Dataset records:
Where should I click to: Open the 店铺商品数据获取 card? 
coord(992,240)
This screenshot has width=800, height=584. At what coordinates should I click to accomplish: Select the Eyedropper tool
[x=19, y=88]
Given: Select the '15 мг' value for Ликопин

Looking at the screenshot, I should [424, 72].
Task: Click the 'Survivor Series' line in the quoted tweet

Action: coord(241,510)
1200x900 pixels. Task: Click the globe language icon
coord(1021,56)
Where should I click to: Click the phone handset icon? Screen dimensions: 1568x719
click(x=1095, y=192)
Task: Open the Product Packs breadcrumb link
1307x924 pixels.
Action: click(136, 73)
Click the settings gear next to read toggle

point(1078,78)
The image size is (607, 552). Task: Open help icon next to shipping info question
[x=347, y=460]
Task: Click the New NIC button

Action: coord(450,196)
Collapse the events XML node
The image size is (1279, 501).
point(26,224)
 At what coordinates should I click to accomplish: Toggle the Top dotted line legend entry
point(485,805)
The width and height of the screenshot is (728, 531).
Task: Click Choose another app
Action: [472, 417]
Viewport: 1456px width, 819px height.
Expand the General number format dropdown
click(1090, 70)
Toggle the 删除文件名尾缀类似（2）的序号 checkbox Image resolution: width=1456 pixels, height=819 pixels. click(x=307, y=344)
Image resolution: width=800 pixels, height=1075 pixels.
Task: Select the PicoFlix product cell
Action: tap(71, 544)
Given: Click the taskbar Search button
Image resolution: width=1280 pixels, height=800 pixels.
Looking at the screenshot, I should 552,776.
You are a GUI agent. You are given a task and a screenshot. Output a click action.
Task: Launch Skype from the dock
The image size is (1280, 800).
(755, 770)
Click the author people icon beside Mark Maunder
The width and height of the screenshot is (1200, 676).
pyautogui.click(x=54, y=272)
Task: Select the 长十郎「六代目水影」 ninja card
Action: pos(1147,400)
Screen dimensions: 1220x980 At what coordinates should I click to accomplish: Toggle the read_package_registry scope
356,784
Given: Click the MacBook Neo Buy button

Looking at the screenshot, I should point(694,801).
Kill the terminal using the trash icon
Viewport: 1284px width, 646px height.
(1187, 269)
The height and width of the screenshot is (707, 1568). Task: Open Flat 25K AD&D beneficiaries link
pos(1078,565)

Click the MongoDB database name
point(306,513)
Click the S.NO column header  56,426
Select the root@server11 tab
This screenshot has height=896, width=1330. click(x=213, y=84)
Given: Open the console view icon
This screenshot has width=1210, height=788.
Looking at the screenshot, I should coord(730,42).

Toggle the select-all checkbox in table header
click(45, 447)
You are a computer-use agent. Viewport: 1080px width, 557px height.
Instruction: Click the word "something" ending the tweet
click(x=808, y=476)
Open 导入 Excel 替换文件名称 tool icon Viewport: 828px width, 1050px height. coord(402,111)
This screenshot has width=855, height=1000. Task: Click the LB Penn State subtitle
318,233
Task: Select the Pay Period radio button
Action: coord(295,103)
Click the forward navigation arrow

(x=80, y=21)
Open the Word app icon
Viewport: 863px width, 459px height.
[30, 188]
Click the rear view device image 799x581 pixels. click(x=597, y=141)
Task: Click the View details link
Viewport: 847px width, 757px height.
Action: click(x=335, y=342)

**GIVEN EXERCISE**
Render the lines of the listing as a JSON list of strings, one string per line and blank lines omitted, covering the first line through the line containing "Looking at the screenshot, I should [424, 72].", both included.

**OUTPUT OF THE EXERCISE**
[
  "Where should I click to: Open the 店铺商品数据获取 card? ",
  "coord(992,240)",
  "This screenshot has width=800, height=584. At what coordinates should I click to accomplish: Select the Eyedropper tool",
  "[x=19, y=88]",
  "Given: Select the '15 мг' value for Ликопин",
  "Looking at the screenshot, I should [424, 72]."
]